What are the most significant challenges in working with recombinant A. hydrophila atpE?

Researchers face several key challenges when working with recombinant atpE:

• Membrane protein expression barriers: The hydrophobic nature of atpE presents challenges for high-yield expression, requiring optimization of expression systems, detergents, and purification protocols. Similar challenges have been reported with other A. hydrophila membrane proteins .

• Functional reconstitution complexity: Ensuring that recombinant atpE retains its native structure and function requires careful reconstitution into suitable membrane mimetics.

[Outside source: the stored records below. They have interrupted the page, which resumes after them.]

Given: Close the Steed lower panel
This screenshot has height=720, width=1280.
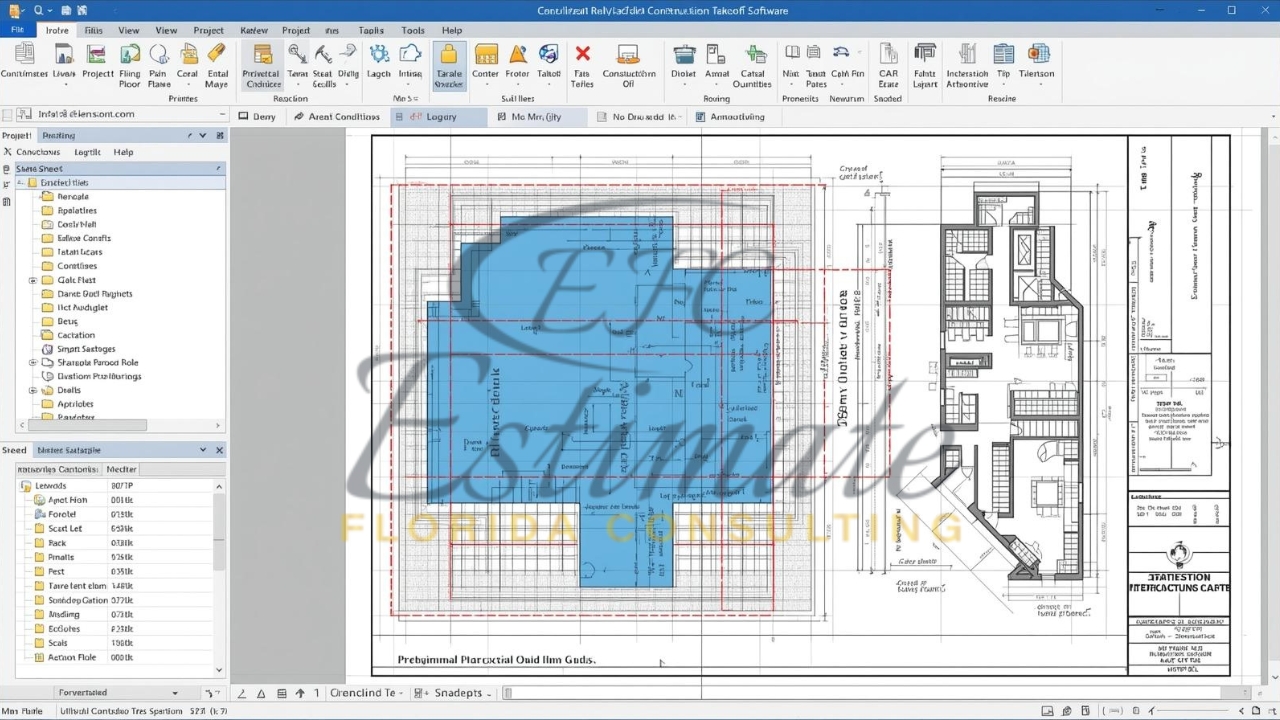Looking at the screenshot, I should point(219,450).
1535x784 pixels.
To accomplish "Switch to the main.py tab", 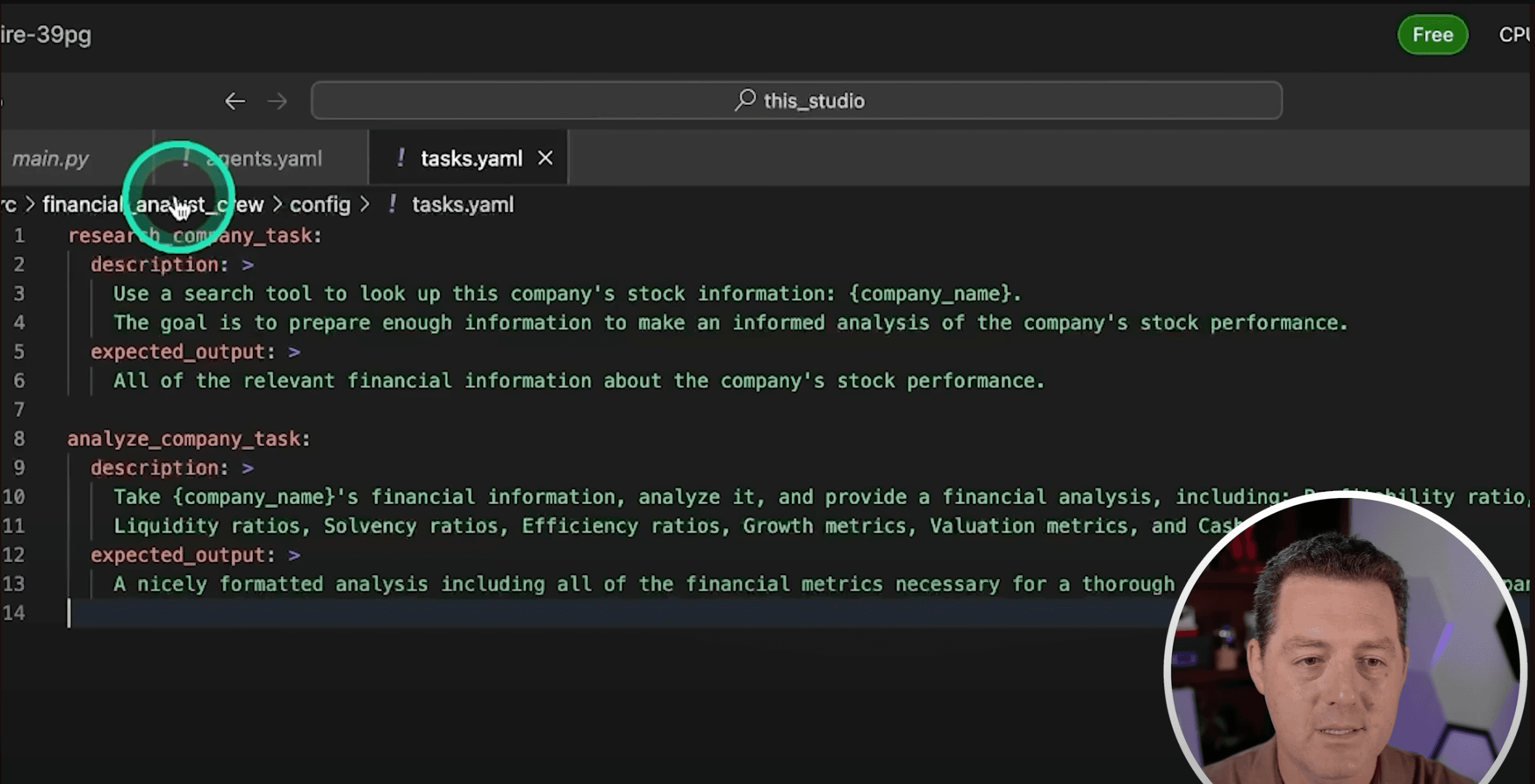I will pyautogui.click(x=51, y=158).
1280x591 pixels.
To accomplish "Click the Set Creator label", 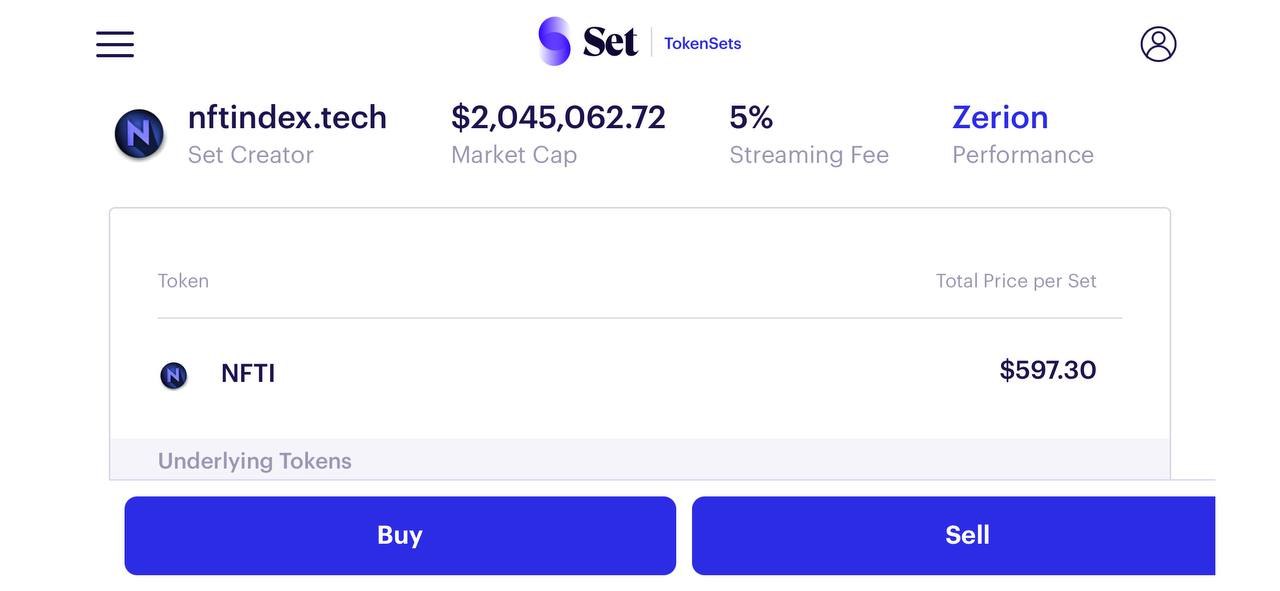I will 251,155.
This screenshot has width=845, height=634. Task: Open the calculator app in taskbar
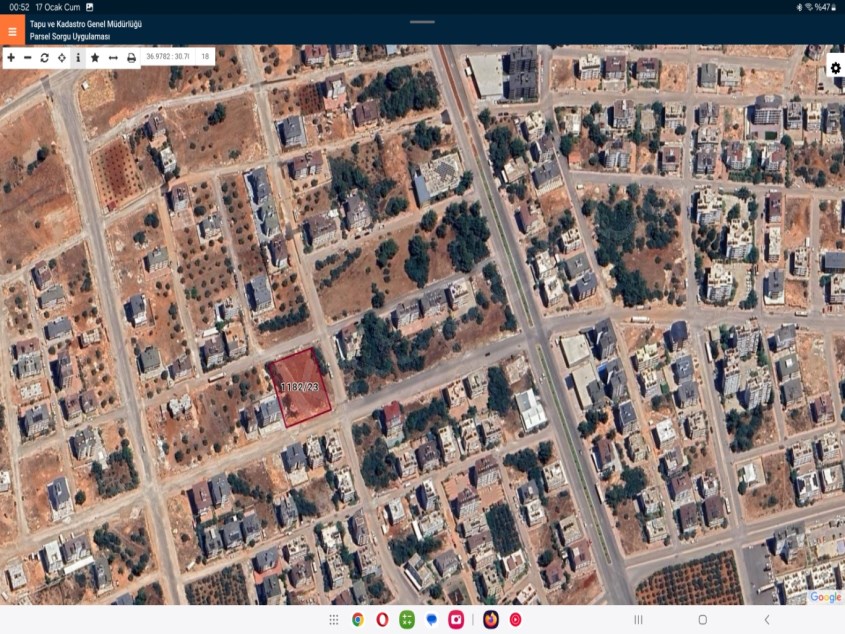(x=407, y=620)
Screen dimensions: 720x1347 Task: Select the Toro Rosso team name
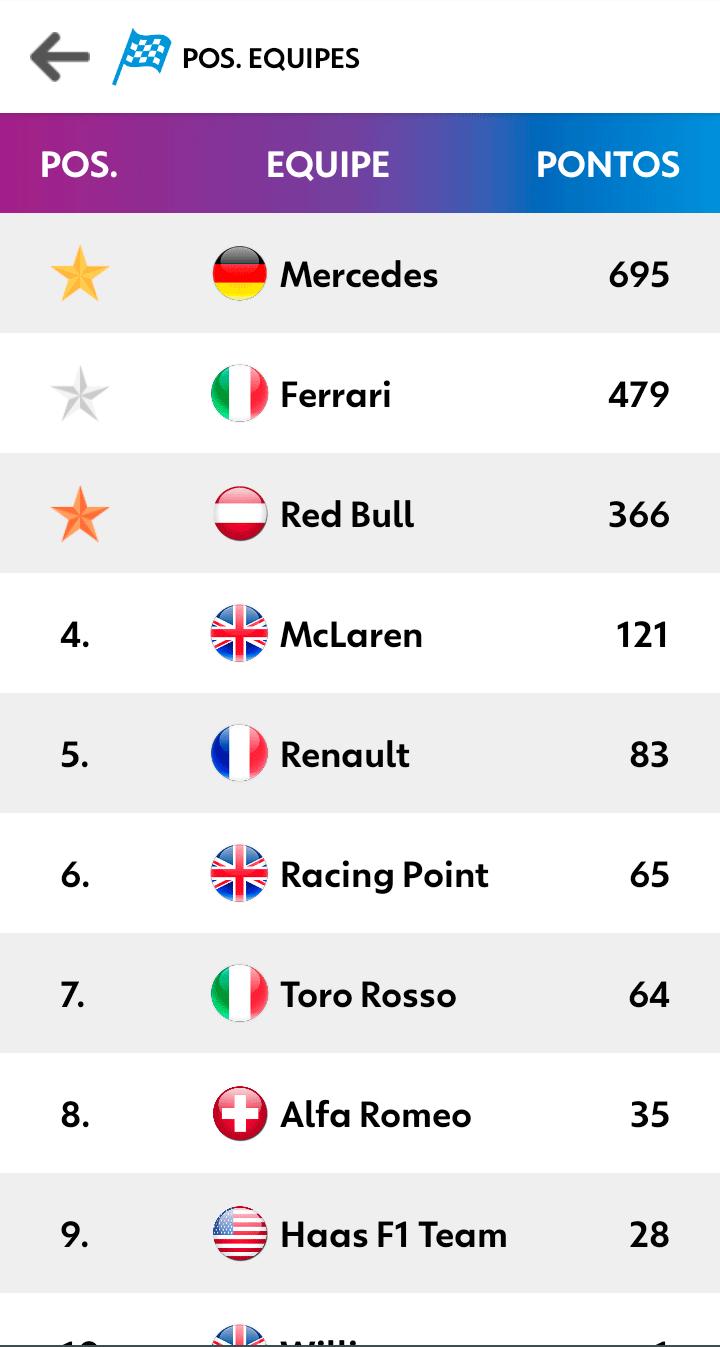(368, 995)
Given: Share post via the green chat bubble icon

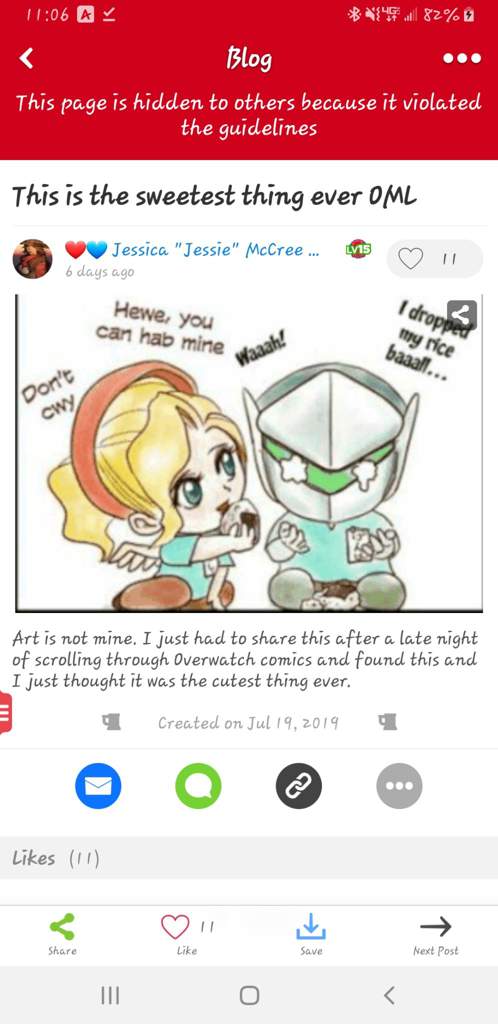Looking at the screenshot, I should pos(198,786).

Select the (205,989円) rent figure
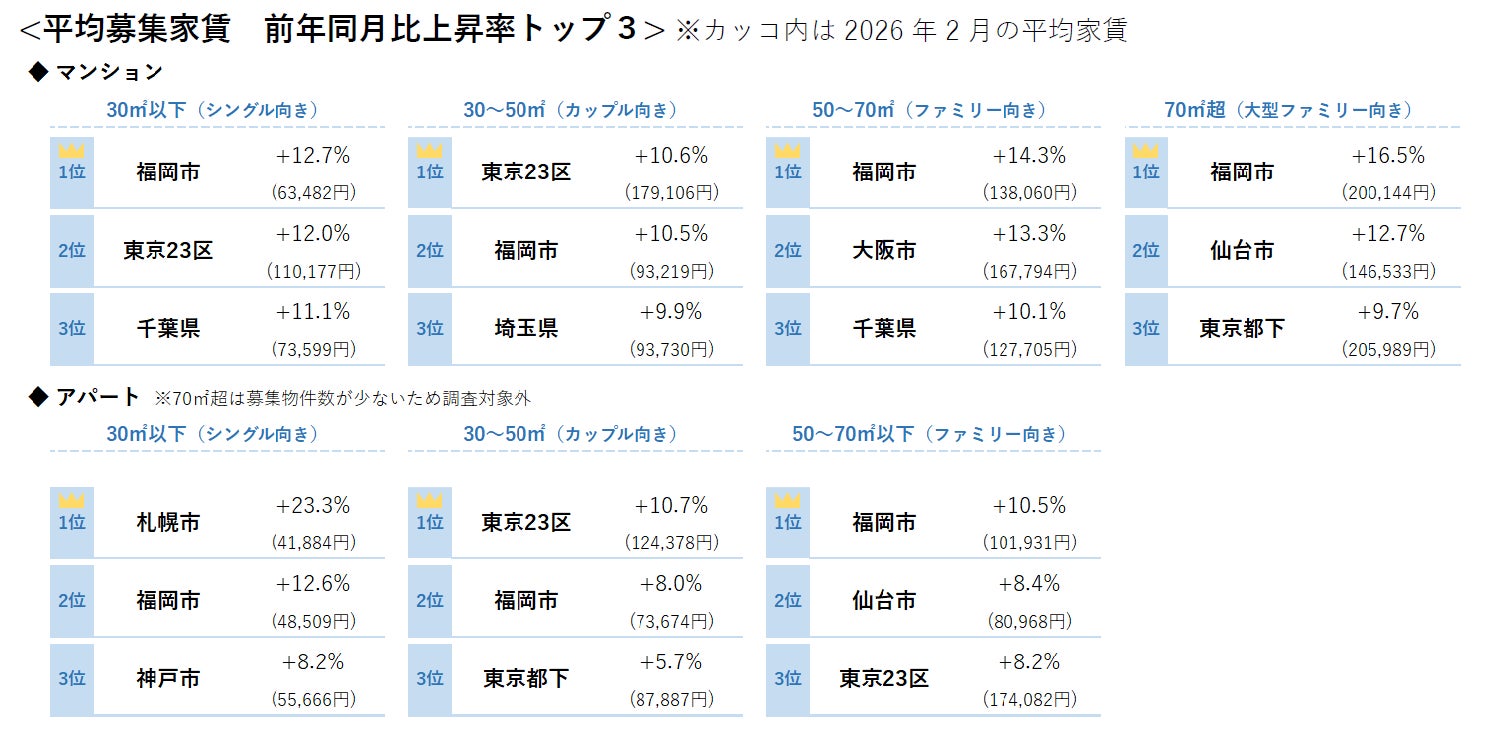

• Structural determination difficulties: Obtaining high-resolution structural data for membrane proteins like atpE requires specialized approaches and often faces technical hurdles.

• Physiological context limitations: In vitro studies may not fully recapitulate the complex physiological environment in which atpE functions in A. hydrophila.

• Translational barriers: Bridging fundamental research on atpE to applications such as drug development or vaccine design requires interdisciplinary approaches.

Despite these challenges, the systematic approaches outlined in this FAQ collection provide pathways to overcome these obstacles and advance our understanding of this important bacterial protein.

How might research on A. hydrophila atpE contribute to broader understanding of bacterial bioenergetics?

Research on A. hydrophila atpE has significant implications for bacterial bioenergetics:

• Comparative bioenergetics: A. hydrophila's ability to thrive in diverse environments suggests its ATP synthase may have unique adaptations. Comparative studies with other bacterial species could reveal evolutionary principles in bioenergetic systems.

• Environmental adaptation mechanisms: Understanding how atpE functions across environmental conditions can illuminate how bacteria adapt their energy metabolism to stress.

• Pathogen-specific bioenergetic features: Identifying unique aspects of A. hydrophila ATP synthase could reveal how energy metabolism supports pathogenicity, potentially applicable to other bacterial pathogens.

• Structure-function relationships: Detailed studies of atpE structure and function can enhance our fundamental understanding of proton translocation and rotary catalysis mechanisms.

• Energy conservation strategies: Analysis of A. hydrophila atpE efficiency could provide insights into bacterial energy conservation under resource-limited conditions.